Passage choisi:
------------------------------------------------------------

Fondé au début des années 1990, le groupe emploie une quinzaine de personnes réparties entre le Valais et la Belgique. Il a été repris en juin 2012 par le groupe américain MeadWestvaco, un poids lourd de l’emballage avec ses 15′000 employés — mais garde une grande indépendance, souligne Nicolas Tille. La société conçoit des outils pour contrôler si des patients prennent leurs médicaments régulièrement. Cette information intéresse les sociétés pharmaceutiques lors des essais cliniques effectués pour démontrer l’efficacité d’une nouvelle molécule. «Nos dispositifs ont plusieurs fois démontré qu’un résultat thérapeutique décevant n’était pas dû à l’inefficacité du médicament testé mais plutôt à sa prise irrégulière», relève le directeur technique. Le principal produit d’Aardex est un couvercle muni d’un capteur qui recense chaque ouverture du flacon. Ce «pilulier intelligent» livre ensuite ses données grâce à un lecteur connecté à un ordinateur qui les transmet aux chercheurs.
Le premier projet européen de R&D conduit entre 2007 et 2010 leur a permis de mettre au point un prototype de pilulier basé sur la technologie Wibree (appelée aujourd’hui Bluetooth 4.0) alors même que le protocole de communication se trouvait encore en phase de développement. Une seconde participation terminée en 2012 a abouti à la création d’un dispositif en phase préindustrielle capable de directement transmettre les informations grâce au réseau cellulaire GSM. «Ces produits nous appartiennent, mais certaines parties, par exemple du software, sont mises à disposition du consortium, détaille Nicolas Tille. Nous avons d’ailleurs gardé secrètes nos technologies. On ne donne pas ce qui constitue le cœur de son entreprise.»
«Nous avons développé des processus industriels utiles pour d’autres de nos produits»
Patrick Gaillard, Maxwell, composants électriques, Rossens (FR)
Cela fait plus de cent ans que le site de Rossens (FR) fabrique des condensateurs électriques, auparavant sous les noms de Condis et Montena Components, maintenant sous le nom de Maxwell, la société américaine qui a racheté l’entreprise en 2003. La spécialité de Rossens: fabriquer des «super-condensateurs» capables d’emmagasiner très rapidement de grandes quantités de courant ou de puissance électrique, des dispositifs importants pour les centrales photovoltaïques, les véhicules électriques ou encore les lignes à haute-tension. Un marché qui ne compte qu’une poignée de spécialistes.

------------------------------------------------------------

Objet de la tâche: Quels noms d'entreprises le passage choisi cite-t-il ? Donnez-les tous, dans leur ordre de première apparition.

Données recueillies:
------------------------------------------------------------

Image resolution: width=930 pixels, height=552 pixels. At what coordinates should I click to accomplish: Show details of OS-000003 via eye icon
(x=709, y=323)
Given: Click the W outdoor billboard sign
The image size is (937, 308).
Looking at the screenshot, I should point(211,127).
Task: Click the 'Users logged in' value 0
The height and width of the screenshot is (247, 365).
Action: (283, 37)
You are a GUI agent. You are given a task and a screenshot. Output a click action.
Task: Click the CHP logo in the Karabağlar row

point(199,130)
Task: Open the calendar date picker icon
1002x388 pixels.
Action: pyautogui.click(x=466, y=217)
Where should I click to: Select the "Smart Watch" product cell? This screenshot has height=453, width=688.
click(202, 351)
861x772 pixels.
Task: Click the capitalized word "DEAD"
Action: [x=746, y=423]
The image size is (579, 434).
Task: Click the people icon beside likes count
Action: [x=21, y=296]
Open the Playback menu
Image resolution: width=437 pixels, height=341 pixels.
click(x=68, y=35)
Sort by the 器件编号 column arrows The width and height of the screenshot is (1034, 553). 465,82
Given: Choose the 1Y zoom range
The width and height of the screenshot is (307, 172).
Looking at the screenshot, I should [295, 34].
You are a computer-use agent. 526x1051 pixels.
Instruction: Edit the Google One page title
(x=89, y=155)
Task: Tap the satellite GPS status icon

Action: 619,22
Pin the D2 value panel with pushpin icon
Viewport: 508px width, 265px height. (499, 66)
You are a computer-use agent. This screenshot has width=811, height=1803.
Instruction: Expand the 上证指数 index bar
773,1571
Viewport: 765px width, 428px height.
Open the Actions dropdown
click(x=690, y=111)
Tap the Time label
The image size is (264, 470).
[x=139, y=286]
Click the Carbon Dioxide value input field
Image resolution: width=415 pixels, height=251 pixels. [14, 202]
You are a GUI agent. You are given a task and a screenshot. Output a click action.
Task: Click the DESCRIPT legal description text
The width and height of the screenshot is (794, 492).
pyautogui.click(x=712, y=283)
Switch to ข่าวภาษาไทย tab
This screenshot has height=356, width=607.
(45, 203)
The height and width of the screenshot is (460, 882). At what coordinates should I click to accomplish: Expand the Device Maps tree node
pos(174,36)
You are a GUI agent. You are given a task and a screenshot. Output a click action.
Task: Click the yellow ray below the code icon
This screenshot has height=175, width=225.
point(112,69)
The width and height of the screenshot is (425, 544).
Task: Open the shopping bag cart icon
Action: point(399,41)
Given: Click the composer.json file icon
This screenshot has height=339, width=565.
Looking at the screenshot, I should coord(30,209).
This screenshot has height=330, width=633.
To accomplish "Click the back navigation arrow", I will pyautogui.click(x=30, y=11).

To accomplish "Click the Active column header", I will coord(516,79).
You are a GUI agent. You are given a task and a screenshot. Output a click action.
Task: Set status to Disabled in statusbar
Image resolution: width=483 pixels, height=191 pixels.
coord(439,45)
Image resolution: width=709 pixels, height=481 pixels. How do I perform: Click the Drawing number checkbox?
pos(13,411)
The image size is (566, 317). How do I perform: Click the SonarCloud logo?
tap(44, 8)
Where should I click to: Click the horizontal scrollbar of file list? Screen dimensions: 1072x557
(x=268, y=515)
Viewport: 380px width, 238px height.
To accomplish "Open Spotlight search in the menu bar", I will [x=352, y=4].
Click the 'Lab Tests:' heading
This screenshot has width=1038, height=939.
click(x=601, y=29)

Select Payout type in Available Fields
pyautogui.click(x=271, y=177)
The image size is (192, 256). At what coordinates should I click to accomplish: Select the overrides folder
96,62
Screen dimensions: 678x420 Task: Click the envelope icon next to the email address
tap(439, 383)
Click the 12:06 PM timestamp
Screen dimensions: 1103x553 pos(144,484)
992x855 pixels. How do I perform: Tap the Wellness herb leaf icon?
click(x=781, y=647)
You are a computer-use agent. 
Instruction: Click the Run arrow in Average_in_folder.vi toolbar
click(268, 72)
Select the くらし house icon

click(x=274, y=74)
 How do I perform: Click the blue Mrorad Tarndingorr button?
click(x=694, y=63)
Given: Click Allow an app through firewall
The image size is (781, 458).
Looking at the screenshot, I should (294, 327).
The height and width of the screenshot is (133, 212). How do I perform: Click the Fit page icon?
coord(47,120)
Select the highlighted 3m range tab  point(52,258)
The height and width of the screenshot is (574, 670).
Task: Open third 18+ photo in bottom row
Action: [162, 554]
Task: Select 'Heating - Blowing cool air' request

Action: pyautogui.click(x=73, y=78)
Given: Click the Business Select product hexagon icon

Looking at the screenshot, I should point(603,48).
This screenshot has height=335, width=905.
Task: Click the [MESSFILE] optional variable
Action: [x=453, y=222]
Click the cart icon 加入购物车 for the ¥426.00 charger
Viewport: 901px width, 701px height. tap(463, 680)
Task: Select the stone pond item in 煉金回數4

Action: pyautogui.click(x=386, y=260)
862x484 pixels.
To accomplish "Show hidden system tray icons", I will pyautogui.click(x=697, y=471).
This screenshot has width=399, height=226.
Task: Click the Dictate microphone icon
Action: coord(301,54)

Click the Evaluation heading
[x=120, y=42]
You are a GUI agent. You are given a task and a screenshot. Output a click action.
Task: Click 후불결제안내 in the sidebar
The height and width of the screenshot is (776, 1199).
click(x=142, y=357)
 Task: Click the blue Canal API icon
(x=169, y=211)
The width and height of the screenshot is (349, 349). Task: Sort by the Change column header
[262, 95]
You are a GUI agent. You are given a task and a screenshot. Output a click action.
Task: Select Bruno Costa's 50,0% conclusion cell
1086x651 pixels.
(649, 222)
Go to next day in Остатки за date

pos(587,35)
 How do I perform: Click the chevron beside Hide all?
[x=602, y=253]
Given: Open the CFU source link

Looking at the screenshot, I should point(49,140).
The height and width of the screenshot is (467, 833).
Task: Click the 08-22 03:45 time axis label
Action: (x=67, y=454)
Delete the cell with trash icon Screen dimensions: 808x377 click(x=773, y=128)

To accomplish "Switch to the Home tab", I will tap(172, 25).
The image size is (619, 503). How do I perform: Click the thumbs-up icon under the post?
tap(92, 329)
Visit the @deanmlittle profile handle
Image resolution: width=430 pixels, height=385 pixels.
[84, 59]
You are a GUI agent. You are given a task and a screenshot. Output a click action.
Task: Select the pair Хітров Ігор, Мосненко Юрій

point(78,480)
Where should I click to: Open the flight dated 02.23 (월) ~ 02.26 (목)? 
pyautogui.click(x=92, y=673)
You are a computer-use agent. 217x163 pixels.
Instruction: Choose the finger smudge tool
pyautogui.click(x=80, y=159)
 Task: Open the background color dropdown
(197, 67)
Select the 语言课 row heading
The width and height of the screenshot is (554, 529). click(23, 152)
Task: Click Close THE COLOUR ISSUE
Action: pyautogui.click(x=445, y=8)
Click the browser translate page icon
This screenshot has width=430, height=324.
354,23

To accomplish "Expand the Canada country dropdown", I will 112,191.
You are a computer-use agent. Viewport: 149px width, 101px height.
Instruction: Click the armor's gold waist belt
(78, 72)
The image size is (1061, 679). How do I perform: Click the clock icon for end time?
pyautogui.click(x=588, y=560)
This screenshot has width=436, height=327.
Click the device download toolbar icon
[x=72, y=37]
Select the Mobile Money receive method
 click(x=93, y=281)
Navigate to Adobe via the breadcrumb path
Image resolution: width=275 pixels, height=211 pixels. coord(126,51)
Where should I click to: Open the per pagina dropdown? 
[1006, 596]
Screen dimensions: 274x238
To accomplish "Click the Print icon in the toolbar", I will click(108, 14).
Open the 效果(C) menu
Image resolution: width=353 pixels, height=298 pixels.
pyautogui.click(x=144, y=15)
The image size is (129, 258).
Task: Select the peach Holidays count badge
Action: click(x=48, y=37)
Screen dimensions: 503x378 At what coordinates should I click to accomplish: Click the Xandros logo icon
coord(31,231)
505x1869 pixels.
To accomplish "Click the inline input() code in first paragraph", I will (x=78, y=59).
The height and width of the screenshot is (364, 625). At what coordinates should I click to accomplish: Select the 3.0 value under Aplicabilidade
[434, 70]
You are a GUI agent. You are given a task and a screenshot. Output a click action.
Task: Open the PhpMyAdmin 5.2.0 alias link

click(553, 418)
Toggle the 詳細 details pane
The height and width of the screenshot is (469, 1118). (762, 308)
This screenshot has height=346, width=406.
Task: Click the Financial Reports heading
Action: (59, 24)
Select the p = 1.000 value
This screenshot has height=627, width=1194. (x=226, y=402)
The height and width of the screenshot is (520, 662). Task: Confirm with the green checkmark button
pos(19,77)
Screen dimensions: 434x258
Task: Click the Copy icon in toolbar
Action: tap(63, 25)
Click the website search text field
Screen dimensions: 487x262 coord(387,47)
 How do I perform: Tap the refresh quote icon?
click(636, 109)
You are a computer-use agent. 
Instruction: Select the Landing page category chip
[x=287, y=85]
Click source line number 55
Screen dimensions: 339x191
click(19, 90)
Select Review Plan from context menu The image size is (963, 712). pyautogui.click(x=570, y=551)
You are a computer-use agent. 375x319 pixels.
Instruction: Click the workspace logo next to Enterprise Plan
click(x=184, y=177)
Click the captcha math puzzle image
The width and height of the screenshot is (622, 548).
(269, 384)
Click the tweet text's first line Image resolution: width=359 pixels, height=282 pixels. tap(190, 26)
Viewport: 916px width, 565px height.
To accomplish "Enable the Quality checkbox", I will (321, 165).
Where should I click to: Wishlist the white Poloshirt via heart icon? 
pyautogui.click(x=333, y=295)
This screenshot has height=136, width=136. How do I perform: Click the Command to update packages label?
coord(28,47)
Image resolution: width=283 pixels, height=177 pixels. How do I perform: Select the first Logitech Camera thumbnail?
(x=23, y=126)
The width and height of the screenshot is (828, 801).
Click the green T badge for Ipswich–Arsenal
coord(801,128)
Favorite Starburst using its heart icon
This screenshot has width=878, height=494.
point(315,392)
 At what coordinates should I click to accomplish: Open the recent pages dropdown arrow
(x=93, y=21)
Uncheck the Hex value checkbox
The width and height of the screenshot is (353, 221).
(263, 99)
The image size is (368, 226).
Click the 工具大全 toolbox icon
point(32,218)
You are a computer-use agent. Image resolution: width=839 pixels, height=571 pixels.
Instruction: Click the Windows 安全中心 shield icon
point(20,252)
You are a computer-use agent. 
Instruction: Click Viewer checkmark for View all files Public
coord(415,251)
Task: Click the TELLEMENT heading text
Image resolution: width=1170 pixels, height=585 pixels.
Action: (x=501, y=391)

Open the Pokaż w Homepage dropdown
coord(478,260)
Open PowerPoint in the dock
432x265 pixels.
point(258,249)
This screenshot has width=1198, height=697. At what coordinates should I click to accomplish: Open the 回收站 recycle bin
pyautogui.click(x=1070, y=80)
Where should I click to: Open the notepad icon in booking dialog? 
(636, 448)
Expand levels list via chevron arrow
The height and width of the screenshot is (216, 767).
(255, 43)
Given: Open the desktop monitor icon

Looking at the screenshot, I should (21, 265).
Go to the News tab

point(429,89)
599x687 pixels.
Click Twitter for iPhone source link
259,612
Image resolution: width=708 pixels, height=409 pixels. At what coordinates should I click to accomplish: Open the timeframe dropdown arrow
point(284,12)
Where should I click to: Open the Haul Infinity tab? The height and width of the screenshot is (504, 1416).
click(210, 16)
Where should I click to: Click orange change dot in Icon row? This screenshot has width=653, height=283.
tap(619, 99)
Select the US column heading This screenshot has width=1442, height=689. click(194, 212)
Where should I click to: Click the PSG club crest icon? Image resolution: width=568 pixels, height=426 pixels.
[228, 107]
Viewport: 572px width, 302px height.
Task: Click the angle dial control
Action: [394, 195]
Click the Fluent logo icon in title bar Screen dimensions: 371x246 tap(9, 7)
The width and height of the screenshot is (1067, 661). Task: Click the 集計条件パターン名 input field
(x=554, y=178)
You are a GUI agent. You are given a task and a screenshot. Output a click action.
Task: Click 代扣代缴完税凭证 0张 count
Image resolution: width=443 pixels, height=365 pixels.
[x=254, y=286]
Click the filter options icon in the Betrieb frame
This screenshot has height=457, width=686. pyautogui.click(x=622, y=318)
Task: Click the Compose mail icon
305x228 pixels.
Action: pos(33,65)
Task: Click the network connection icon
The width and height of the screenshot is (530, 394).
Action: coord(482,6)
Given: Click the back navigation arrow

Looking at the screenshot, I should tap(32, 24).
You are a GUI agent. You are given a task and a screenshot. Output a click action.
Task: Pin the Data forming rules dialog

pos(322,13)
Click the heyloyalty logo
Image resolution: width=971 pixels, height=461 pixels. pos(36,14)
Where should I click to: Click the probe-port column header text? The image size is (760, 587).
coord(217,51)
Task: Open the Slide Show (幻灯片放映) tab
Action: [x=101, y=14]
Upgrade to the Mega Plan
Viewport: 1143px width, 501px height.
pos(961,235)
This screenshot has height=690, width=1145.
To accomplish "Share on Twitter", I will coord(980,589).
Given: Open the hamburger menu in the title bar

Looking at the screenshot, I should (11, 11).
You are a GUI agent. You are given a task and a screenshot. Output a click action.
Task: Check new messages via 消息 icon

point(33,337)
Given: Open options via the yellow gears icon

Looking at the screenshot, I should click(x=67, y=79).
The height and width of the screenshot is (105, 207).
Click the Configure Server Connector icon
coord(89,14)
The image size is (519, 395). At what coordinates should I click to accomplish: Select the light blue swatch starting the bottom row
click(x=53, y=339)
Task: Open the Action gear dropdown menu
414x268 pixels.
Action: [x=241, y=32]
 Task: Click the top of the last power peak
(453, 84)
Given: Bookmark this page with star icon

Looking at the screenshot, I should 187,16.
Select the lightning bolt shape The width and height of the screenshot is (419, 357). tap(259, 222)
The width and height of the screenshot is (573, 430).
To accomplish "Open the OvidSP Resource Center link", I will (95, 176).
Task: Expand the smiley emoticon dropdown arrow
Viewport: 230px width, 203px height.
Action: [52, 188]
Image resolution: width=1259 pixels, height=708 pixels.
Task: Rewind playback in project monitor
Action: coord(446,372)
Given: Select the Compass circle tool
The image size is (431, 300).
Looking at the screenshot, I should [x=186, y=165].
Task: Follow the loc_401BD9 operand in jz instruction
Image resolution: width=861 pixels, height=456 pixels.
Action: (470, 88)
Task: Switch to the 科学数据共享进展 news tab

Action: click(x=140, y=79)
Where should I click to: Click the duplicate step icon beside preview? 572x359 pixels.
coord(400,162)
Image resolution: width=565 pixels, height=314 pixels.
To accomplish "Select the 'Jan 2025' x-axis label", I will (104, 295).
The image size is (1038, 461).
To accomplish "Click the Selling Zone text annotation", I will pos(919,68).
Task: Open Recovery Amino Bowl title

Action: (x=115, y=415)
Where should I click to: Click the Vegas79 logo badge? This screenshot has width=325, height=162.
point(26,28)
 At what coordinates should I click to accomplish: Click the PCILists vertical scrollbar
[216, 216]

------------------------------------------------------------

Résultat obtenu: MeadWestvaco, Aardex, Maxwell, Condis, Montena Components